Hiring Expected To Improve in 23 of 36 Countries

Hiring Intentions in Europe are Also Up

According to Reuters and Manpower Inc. reports, employers in most of the global economy are more likely to add workers than three months ago, including those in the United States. Significant gains in economies like Brazil, India and China are also likely according to the surveys.

Manpower Inc. is considered one of the leading surveyors of employment demand. They report that the employment recovery will continue in most of the world. The company said Tuesday its seasonally adjusted forecast for the third quarter was now up over its second quarter forecast. Its forecast a year ago was negative.

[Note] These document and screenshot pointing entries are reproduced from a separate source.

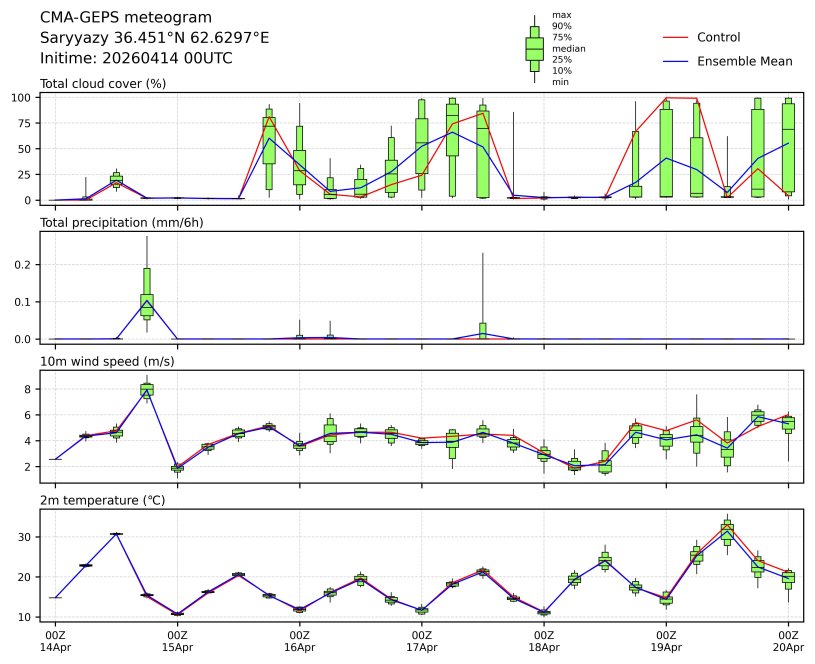
Task: Click the Total cloud cover (%) panel title
Action: click(103, 83)
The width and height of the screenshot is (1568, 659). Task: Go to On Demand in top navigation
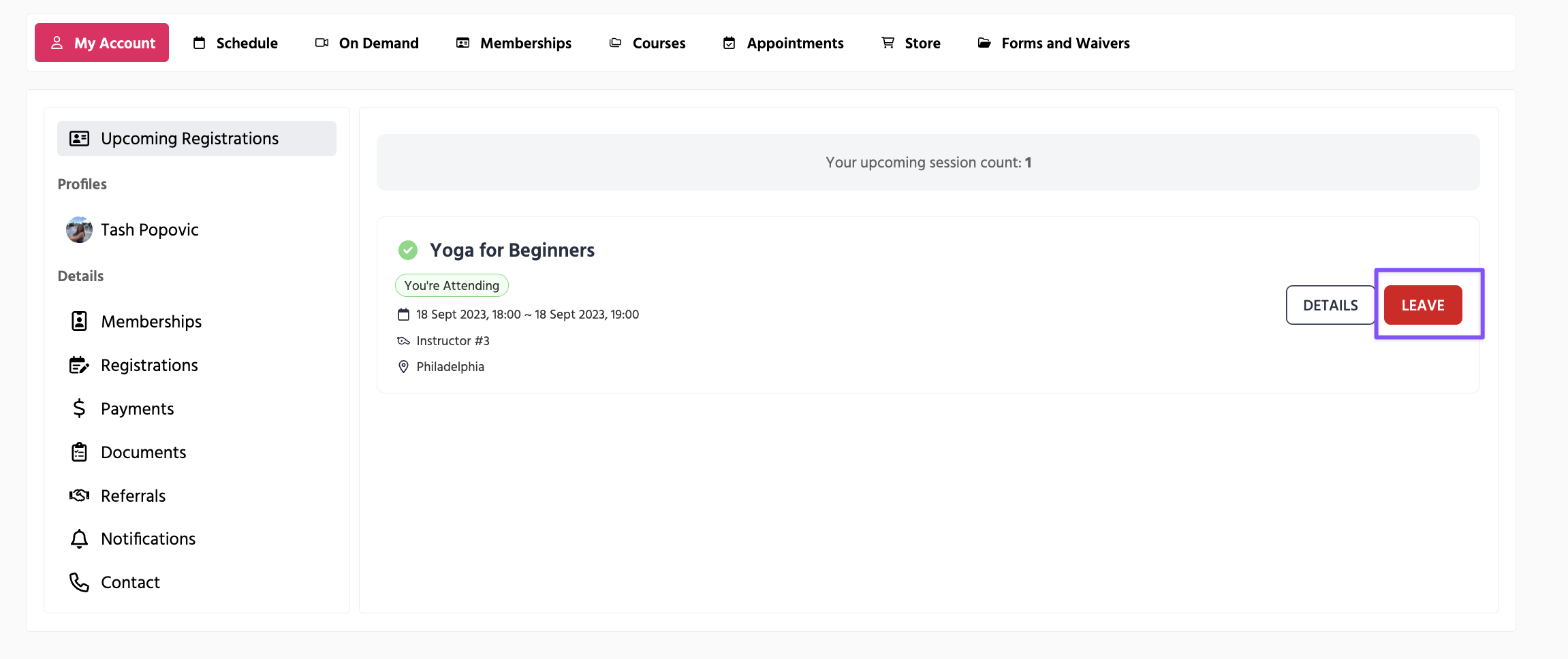[x=367, y=43]

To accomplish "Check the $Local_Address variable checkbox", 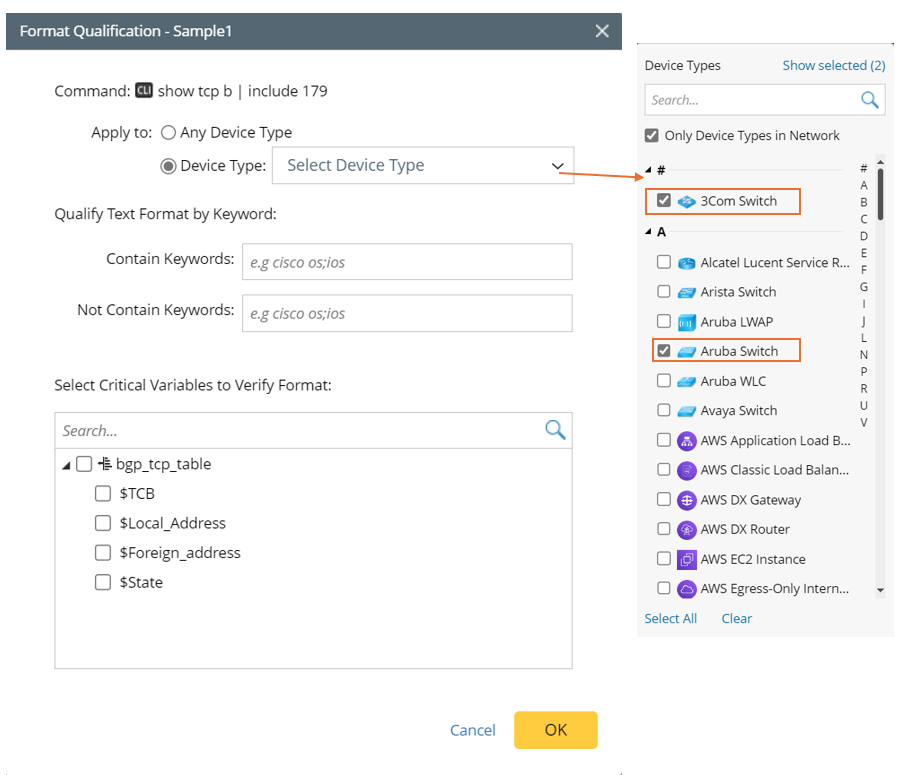I will [x=103, y=523].
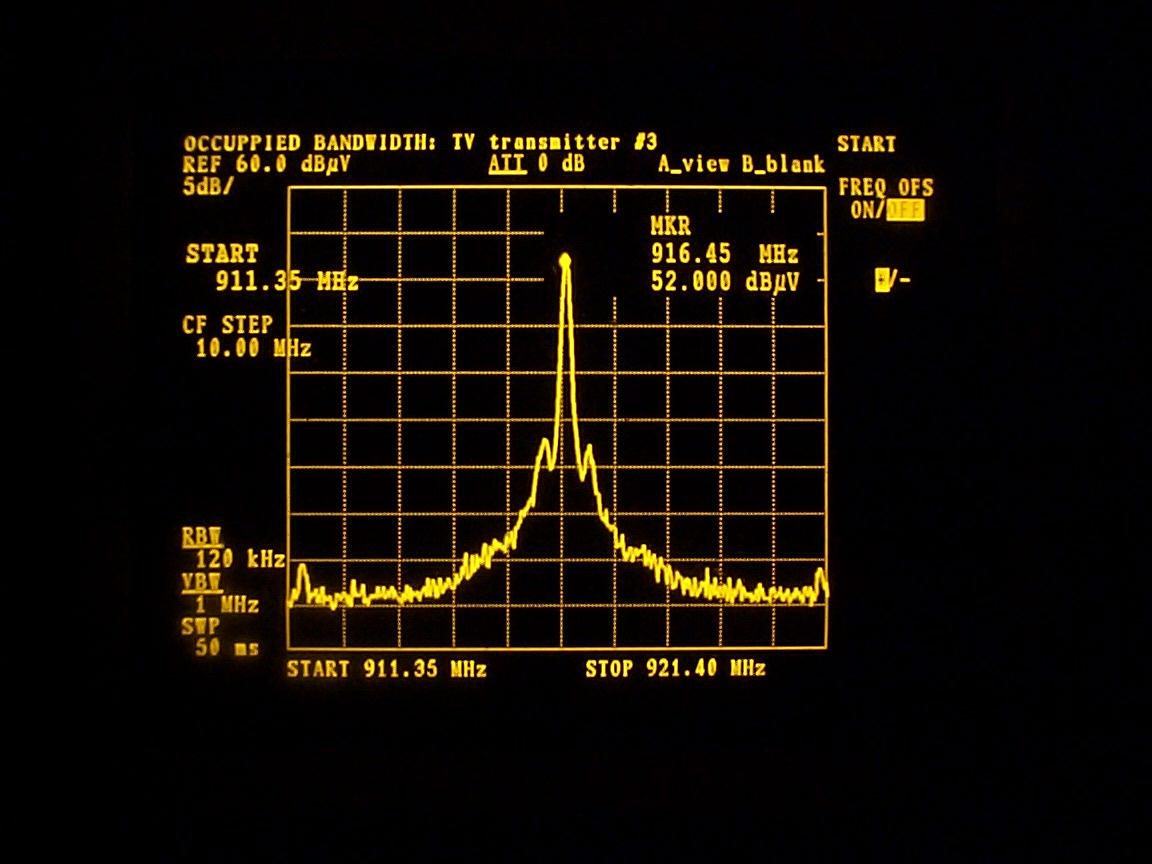Click the ATT 0 dB attenuation setting
The image size is (1152, 864).
point(537,165)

The firm surveys over 18,000 U.S. hiring managers and measures the difference between those managers who say they will add to their workforce and those managers who plan cuts. "We'll go into the third quarter and see more of what we saw in the second -- no doubt improved BLS numbers...," Manpower Chief Executive Jeff Joerres was quoted saying on Tuesday.

Beyond the U.S. the survey covers a total of 82 countries including hot markets in Brazel, India, and China covering a grand total 61,000 manager interviews. The most recent surveys reveal positive employment prospects in 23 of 36 countries and all but four are higher than a year ago.

In Latin America, most Brazil employers anticipate adding jobs in Q3. And in Mexico an improving environment is also expected -- especially in manufacturing and mining.

Surprisingly in Europe, employers in all of the larger economies like France, Germany and the United Kingdom also expect to add workers over the next three months despite talk of a "crisis."
More employers than last quarter also expect to increase hiring in Central European economies, as well as in Spain, Sweden, Austria and Belgium.

"We've been seeing really no change in our business since the Greek credit crisis of a month ago," Joerres said.


  1. Can you comment on the continuing decline in the ECRI index, which seemed to be a good predictor of the end of the recession last year? It would seem, at a minimum, to be telling us that growth will slow considerably in the months to come.

  2. Bill,

    Yes, I agree that the ECRI index is a great one to watch. It is however only one of a number of indicators that I follow... I think it is a bit early to say that "growth will slow considerably" based solely on the ECRI... There are a number of other indicators that continue to predict just the opposite.